The project has shifted its focus to working to improve the TB treatment system.  They have been working with TB specialists and narcologists (addiction doctors) who know the system does not work for their patients and have welcomed the involvement of the advocates. They are working as partners to map out the problems and barriers that constitute the revolving door of repeated unsuccessful hospitalizations for TB treatment.  They are advocating for increased psychological and social supports for patients, reduced treatment time and ultimately the establishment of an effective Directly Observed Therapy Short Course (DOTS) outpatient system.  Despite the fact that the current system fosters drug resistant TB, it has been challenging to engage government health officials.  They are also working to pressure pharmaceutical companies to increase the availability of second-line TB treatment for drug resistant TB.

Most of the members of the group are persons living with HIV and it is dangerous for them to do the work in the TB hospital, so they have been careful to recruit persons without HIV infection to do the TB hospital-based work.

Katja Roll from the Global Fund to Fight AIDS, Tuberculosis and Malaria offered the civil society attendees at this forum an update. The Global Fund has provided $3.6 billion for tuberculosis to date, including $340 million in the tenth round of grants. Most countries have not yet signed their grants for Round 10, but they must be signed by December and the money will be distributed early in 2012.  Round 11 has been postponed until at least March 2012 for lack of resources and some important decisions could be made about the way forward at the next Global Fund board meeting scheduled for November 21-22.

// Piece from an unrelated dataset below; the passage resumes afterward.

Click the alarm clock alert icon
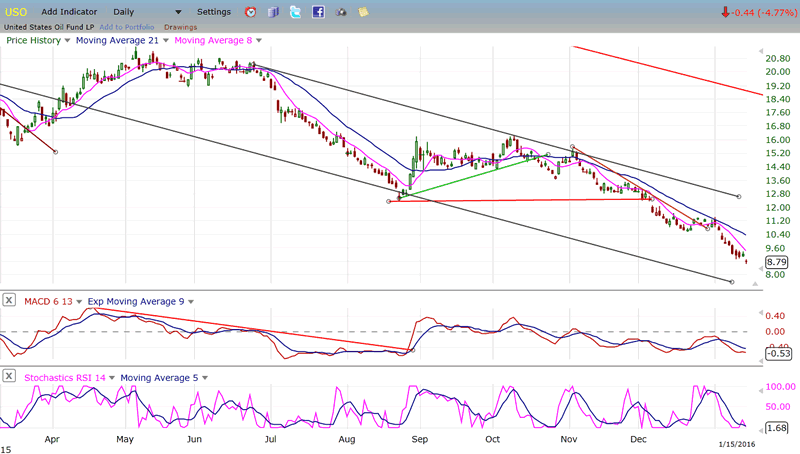Screen dimensions: 800x454 click(x=250, y=12)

Roll reminded the group that the new country coordinating mechanisms (CCM) guidance require membership by persons with HIV/AIDS and those who have been affected by tuberculosis.  One hundred fifty-six CCM members report that they have TB expertise and 100 of those individuals come from the ranks of civil society.  She also noted that country applications may include funding requests for community system strengthening as well as for health systems strengthening, although such funding requests represented only 3.65 percent of all approved funding requests in Round 10. Approved TB country grants in Round 10 that include funding for community systems strengthening are Eritrea, Ghana, Somalia and Swaziland.